Output the part of the listing that opens with the line containing "990x553 pixels." and closes with the line containing "Action: click(758, 243)" as a Markdown table with the columns Row and Line. Skip blank lines and leave the pictures out.

===== DATA FOR THIS TASK =====

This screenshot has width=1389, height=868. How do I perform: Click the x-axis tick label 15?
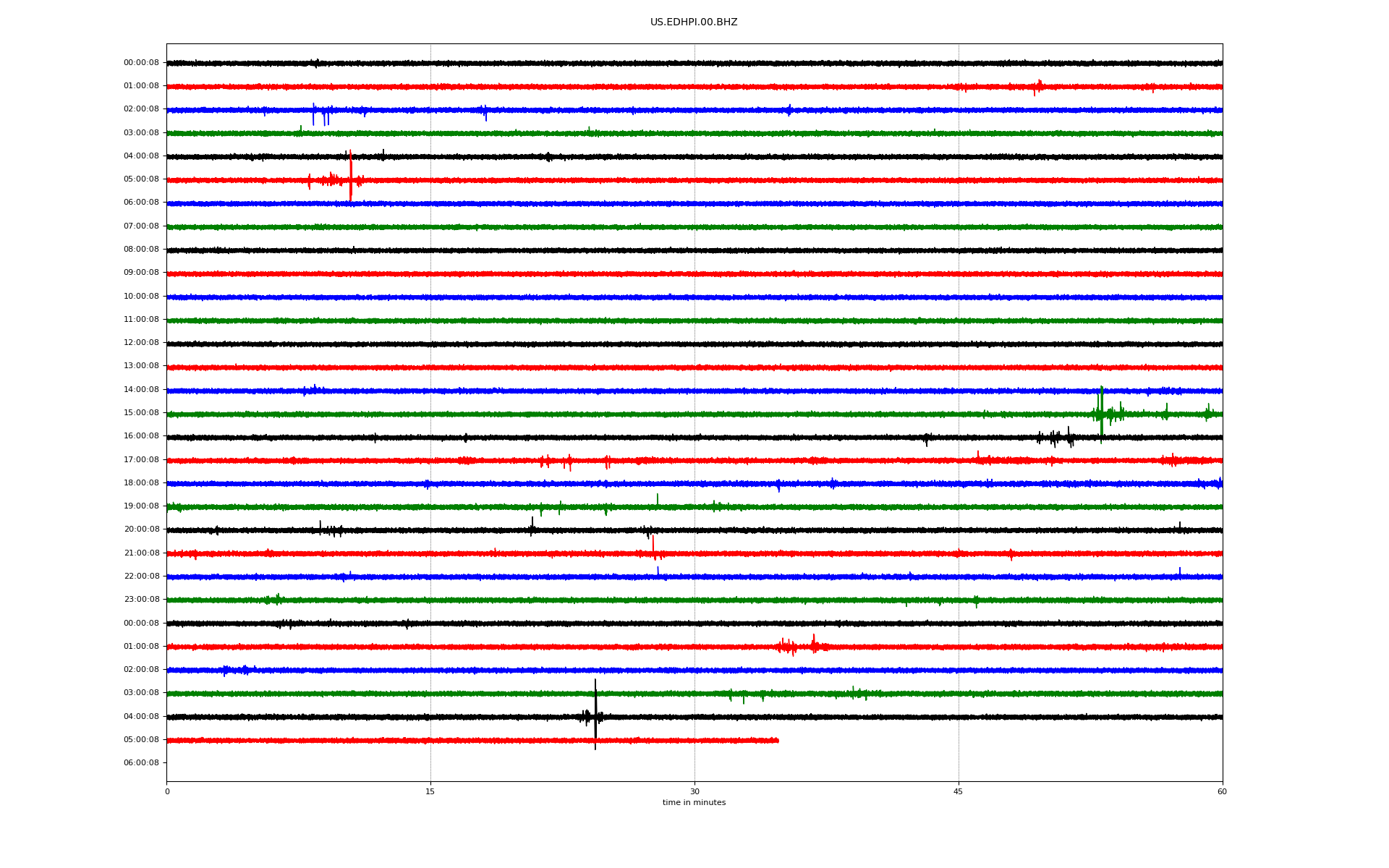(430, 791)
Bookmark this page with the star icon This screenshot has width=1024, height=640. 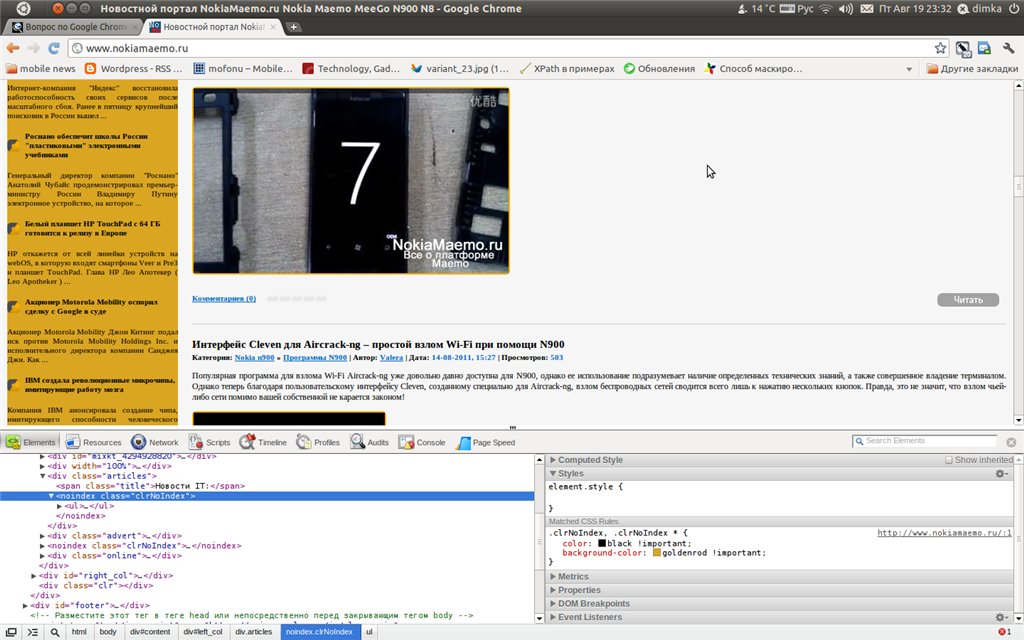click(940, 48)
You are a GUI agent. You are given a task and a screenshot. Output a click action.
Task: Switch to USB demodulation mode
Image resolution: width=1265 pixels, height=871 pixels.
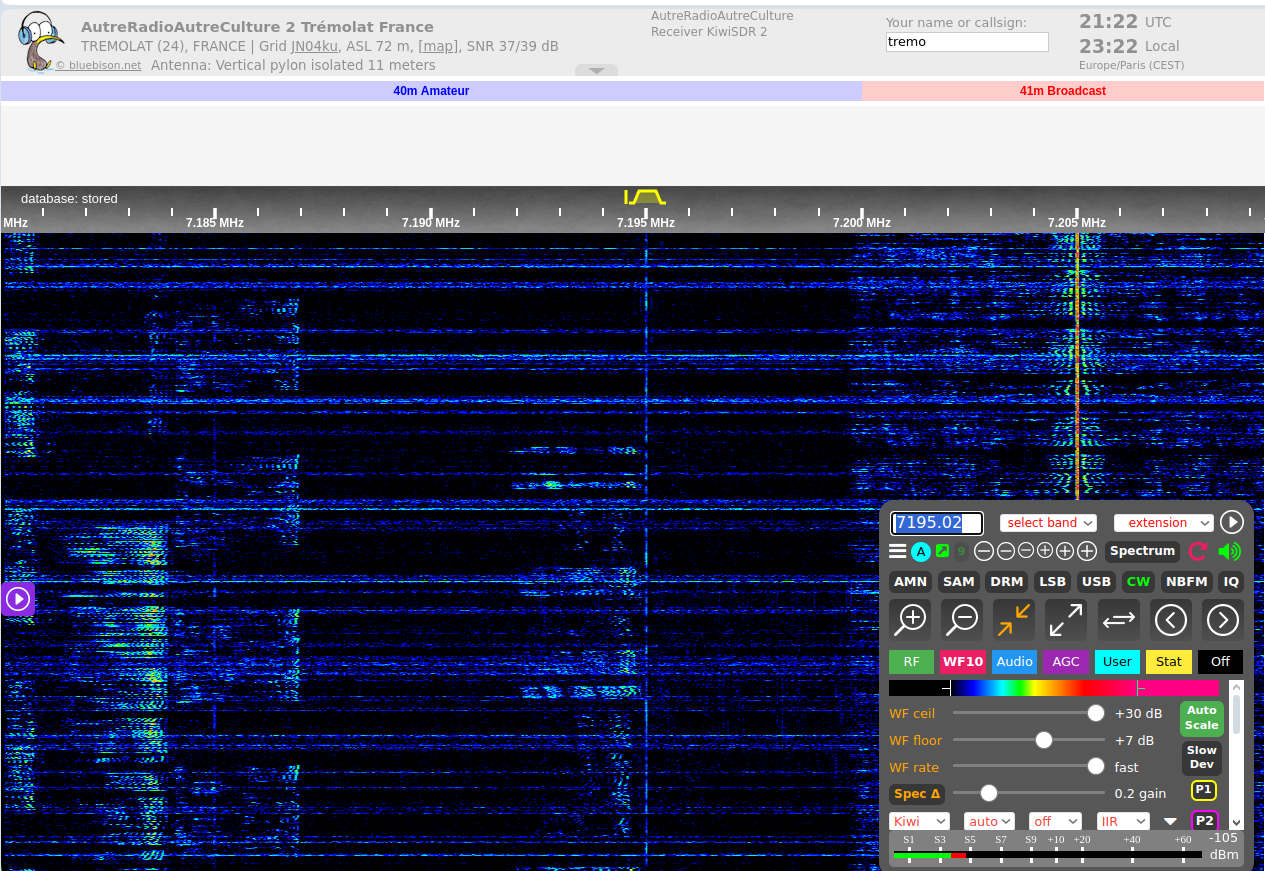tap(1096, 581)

=====
===== DATA FOR THIS TASK =====

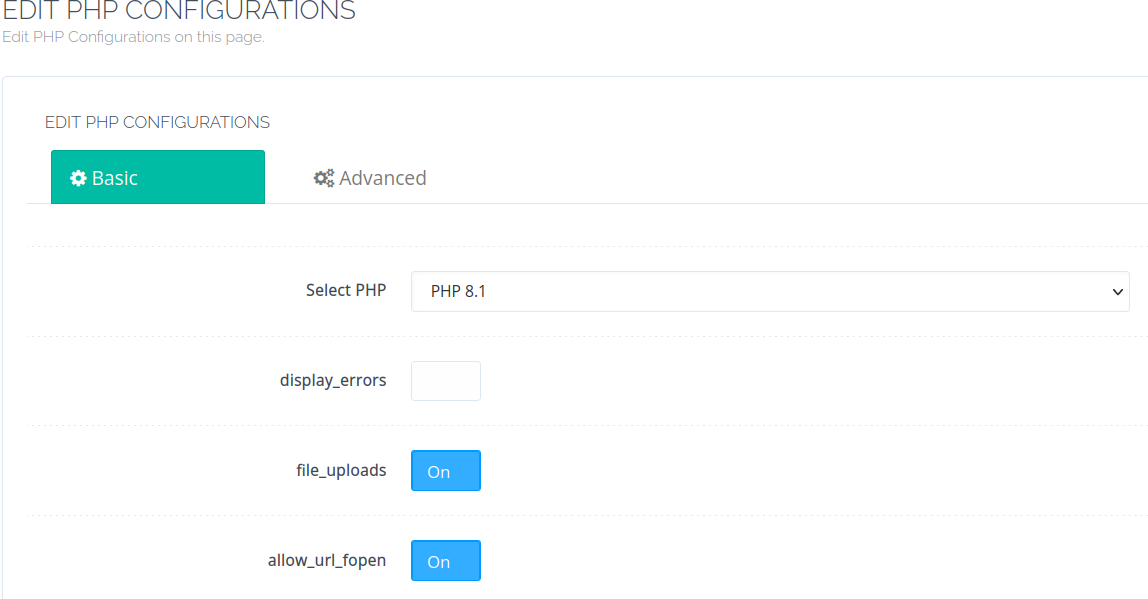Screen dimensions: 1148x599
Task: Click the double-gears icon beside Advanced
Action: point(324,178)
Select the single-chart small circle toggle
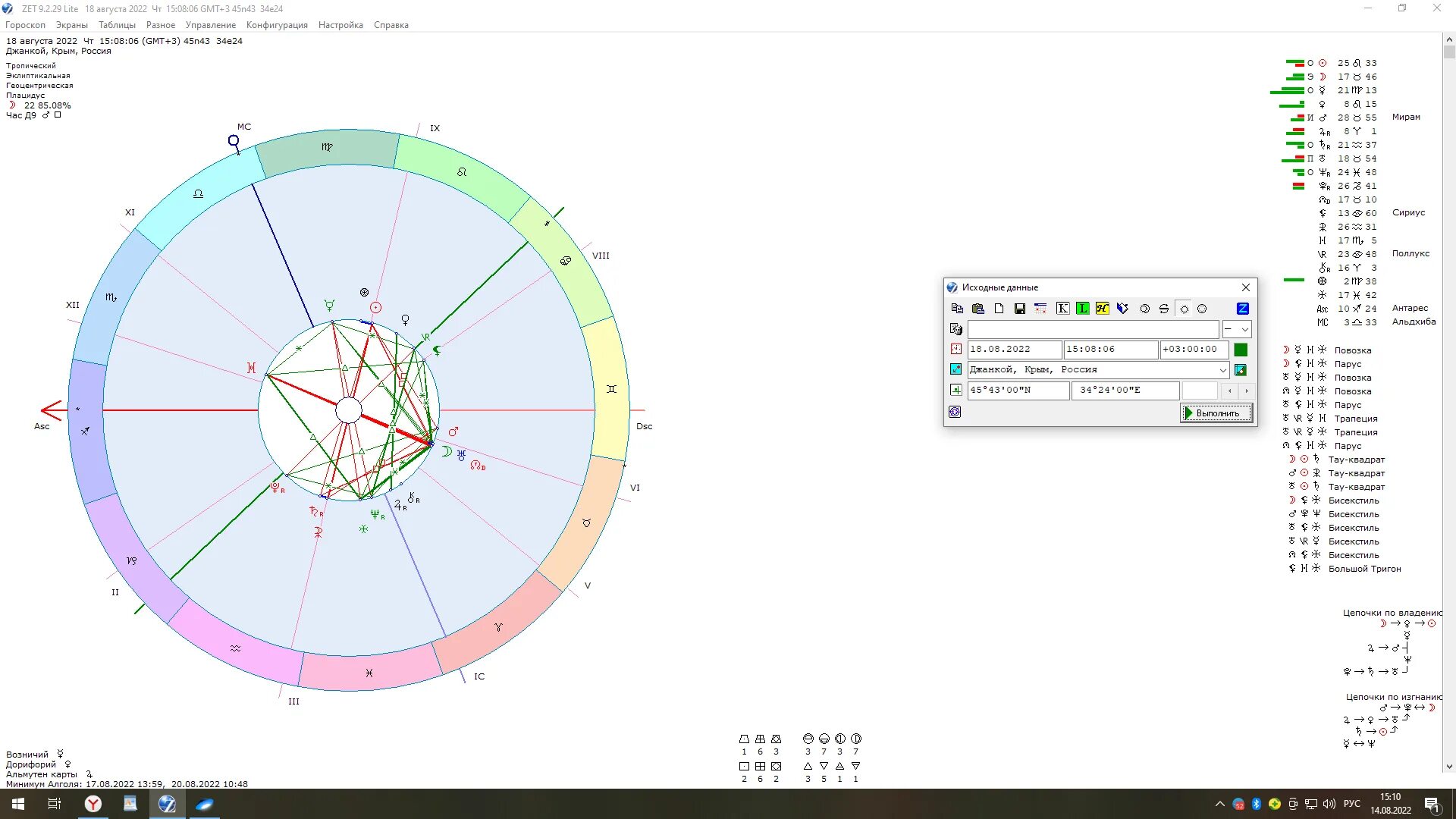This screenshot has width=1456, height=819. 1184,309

=====
===== DATA FOR THIS TASK =====

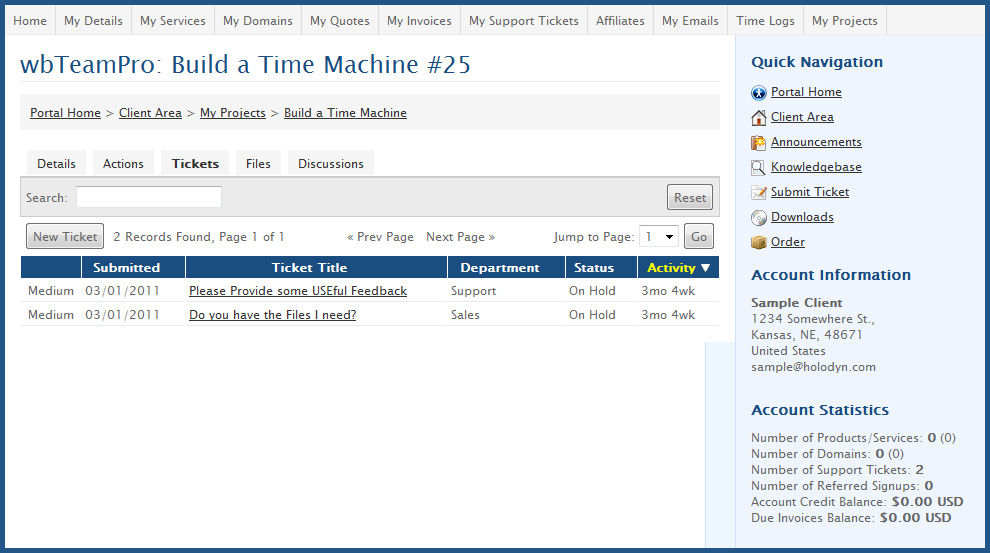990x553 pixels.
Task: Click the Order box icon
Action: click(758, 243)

=====

> WRITTEN SOLUTION
| Row | Line |
|---|---|
| 1 | 990x553 pixels. |
| 2 | Task: Click the Order box icon |
| 3 | Action: click(758, 243) |